The Caribbean bloc CARICOM called the session in Jamaica after armed gangs that already control much of Haiti's capital Port-au-Prince unleashed a campaign of violence, with the Western hemisphere's poorest nation plunging into an orgy of killing and looting and fears rising of famine.

"It is clear that Haiti is now at a tipping point," said Jamaican Prime Minister Andrew Holness, who invited leaders to the talks in Kingston.

Warning that Haiti could devolve into a full-out civil war, he urged "strong and decisive action" to "stem the sea of lawlessness and hopelessness before it is too late."

Diplomats said the Kingston meeting aimed to formalize a proposal for Prime Minister Ariel Henry -- who has stayed in power under a deal with the opposition -- to cede power to a transitional council that would include a wide spectrum of Haitian society.

Port-au-Prince and the surrounding region is under a month-long state of emergency, while a nighttime curfew has been extended through Thursday -- although it is unlikely overstretched police can enforce it.

Despite the grim scenes in Haiti, where AFP reporters saw bodies lying on the streets, CARICOM leaders -- who consulted virtually with Henry and other Haitians throughout the meeting -- voiced guarded optimism on reaching a political solution.

"I'm very optimistic based on all the discussions today," said President Irfaan Ali, the head of CARICOM.

"I'm very confident that we have found commonality, and we have found a common path, through which we can support a Haitian-led solution and Haitian-owned solution," Ali said.

He appealed for all Haitians to accept a solution and "come together for the greater good."

- US boosts security aid -

US Secretary of State Antony Blinken promised another $100 million to back an international stabilization force, bringing the total promised by the United States to $300 million since the crisis intensified several years ago.

Blinken also offered another $33 million in immediate humanitarian assistance.

Escalating violence "creates an untenable situation for the Haitian people, and we all know that urgent action is needed on both the political and security tracks," Blinken said.

"All of us know that only the Haitian people can, and only the Haitian people should, determine their own future -- not anyone else," Blinken said.

But he said the United States and its partners "can help restore foundational security" and address "the tremendous suffering" in Haiti.

Blinken said Washington supported the CARICOM plan for a "broad-based, inclusive, independent, presidential college" that would work to restore security and move to elections.

Henry has been in power without elections since the 2021 assassination of president Jovenel Moise, who himself had put off a vote, with the situation worsening despite international statements of concern.

President Joe Biden -- who ended the US war in Afghanistan -- has ruled out sending troops to Haiti, which the United States occupied for nearly two decades a century ago and where it has intervened since.

Eyes initially turned to Canada, but it also decided a Haiti mission was too dangerous with success uncertain.

Canada, however, has offered $91 million for Haiti, and Prime Minister Justin Trudeau promised continued support as he addressed the Kingston summit remotely.

- Mission gathers steam -

Kenya stepped forward but was set back by a domestic court ruling against the deployment to Haiti.

The Kenyan deployment plan has again picked up steam after Henry visited Nairobi and agreed on a "reciprocal" exchange of forces between the two countries.

Henry was blocked from returning to Haiti by the intensifying violence.
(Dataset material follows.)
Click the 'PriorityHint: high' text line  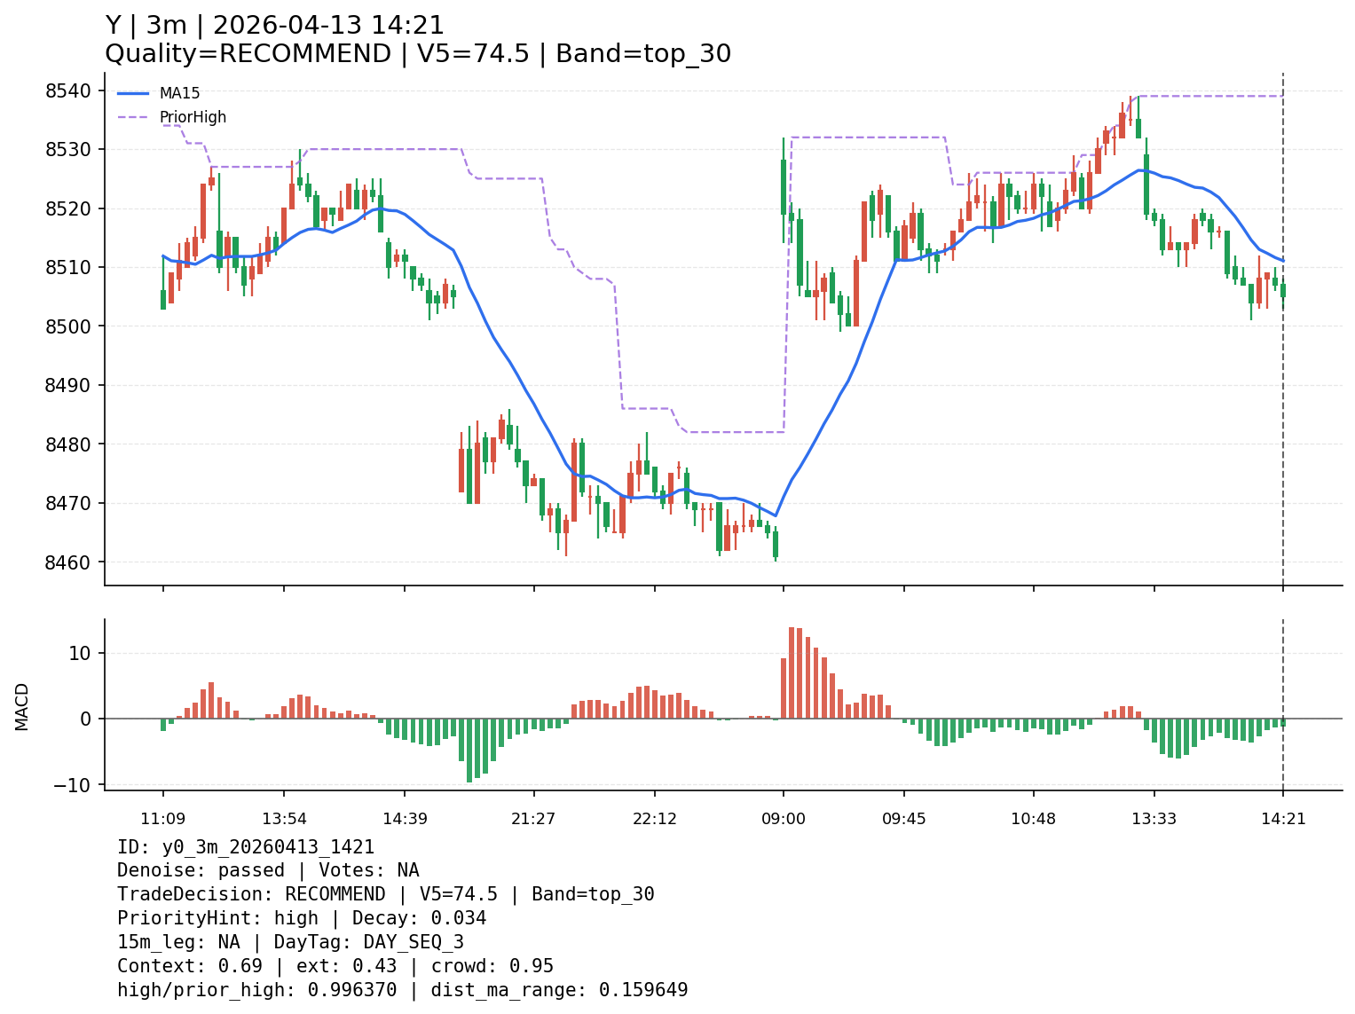302,918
He is stranded in the US territory of Puerto Rico, with no outside power interested in helping him return.

The UN Security Council reiterated its support Monday for the international mission, while calling in a statement for all Haitian stakeholders to "engage constructively in meaningful negotiations" toward fresh elections.

With the situation deteriorating, the European Union said Monday that all of its diplomatic personnel had been evacuated from Haiti, a day after the United States announced it had airlifted non-essential US staff from its embassy.

The well-armed gangs recently have attacked key infrastructure, including two prisons, allowing most of the 3,800 inmates to escape.